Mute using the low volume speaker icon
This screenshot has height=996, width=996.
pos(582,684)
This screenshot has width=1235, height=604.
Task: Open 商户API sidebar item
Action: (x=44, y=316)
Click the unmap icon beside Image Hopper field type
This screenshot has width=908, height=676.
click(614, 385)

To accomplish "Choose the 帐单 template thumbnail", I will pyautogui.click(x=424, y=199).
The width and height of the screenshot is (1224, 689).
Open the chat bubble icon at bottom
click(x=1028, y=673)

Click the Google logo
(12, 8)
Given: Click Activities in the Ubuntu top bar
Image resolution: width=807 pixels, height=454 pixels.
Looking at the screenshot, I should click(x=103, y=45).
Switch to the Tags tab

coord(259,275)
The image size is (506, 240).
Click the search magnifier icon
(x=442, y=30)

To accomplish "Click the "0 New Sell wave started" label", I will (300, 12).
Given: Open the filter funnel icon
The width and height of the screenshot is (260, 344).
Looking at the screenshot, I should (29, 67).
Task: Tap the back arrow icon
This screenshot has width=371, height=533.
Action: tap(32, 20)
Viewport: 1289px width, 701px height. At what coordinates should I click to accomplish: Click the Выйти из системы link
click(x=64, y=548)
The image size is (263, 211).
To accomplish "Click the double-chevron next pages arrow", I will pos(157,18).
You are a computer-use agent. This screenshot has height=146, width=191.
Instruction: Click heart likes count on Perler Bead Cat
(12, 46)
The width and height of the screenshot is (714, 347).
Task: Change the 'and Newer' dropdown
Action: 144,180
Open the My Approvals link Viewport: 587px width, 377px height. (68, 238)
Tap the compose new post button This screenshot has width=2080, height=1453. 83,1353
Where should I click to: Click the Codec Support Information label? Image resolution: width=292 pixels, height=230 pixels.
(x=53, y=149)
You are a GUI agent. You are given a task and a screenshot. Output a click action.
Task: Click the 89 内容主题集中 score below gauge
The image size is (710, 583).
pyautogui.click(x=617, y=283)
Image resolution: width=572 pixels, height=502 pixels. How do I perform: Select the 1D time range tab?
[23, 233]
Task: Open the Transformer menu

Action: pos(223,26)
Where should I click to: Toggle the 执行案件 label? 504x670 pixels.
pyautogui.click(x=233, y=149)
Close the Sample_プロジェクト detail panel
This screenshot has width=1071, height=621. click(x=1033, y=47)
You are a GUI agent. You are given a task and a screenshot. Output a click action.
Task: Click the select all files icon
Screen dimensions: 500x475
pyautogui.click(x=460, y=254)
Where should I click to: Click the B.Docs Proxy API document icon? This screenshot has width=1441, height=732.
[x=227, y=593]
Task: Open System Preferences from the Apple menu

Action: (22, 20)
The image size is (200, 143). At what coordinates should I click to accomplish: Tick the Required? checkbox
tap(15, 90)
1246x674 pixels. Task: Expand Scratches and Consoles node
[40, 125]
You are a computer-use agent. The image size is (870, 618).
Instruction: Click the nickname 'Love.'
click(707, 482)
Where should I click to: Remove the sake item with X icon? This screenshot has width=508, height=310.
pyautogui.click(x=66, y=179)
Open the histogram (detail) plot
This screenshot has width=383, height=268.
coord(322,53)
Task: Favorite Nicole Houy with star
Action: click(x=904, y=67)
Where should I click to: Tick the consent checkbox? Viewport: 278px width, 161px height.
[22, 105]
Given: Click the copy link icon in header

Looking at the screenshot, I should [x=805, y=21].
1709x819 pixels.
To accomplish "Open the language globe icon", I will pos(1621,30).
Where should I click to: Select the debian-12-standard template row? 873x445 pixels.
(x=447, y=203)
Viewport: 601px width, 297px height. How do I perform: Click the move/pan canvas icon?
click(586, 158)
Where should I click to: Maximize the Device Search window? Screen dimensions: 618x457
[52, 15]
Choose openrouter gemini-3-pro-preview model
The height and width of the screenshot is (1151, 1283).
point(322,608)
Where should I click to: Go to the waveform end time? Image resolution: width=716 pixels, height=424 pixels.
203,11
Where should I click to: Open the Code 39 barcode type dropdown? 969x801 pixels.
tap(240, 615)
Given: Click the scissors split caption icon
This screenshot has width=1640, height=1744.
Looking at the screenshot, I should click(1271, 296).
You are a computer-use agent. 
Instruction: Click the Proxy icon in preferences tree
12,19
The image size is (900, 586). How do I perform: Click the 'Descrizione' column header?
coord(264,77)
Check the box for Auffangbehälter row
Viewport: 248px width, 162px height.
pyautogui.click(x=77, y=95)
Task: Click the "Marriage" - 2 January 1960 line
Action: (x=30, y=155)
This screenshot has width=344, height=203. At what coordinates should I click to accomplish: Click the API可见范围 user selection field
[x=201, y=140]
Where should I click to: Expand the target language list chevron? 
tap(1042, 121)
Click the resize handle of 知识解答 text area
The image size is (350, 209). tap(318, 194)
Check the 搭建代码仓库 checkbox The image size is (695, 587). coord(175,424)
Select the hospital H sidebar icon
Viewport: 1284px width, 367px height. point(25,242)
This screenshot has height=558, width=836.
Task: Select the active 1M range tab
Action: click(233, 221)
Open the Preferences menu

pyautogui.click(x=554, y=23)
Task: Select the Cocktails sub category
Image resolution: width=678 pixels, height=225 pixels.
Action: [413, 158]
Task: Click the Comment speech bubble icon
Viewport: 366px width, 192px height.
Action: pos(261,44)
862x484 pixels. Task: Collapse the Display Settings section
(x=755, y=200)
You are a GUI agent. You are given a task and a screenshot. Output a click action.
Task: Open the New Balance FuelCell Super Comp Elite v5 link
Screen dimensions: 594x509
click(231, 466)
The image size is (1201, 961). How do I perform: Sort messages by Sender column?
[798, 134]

* Task description: Swap "consent" for "privacy" in everything from the line containing "Where should I click to: Remove" down to the line containing "Looking at the screenshot, I should [x=805, y=21].". Return only those lines, with nothing else changed.

* Correct answer:
Where should I click to: Remove the sake item with X icon? This screenshot has width=508, height=310.
pyautogui.click(x=66, y=179)
Open the histogram (detail) plot
This screenshot has width=383, height=268.
coord(322,53)
Task: Favorite Nicole Houy with star
Action: click(x=904, y=67)
Where should I click to: Tick the privacy checkbox? Viewport: 278px width, 161px height.
[22, 105]
Given: Click the copy link icon in header

Looking at the screenshot, I should [x=805, y=21].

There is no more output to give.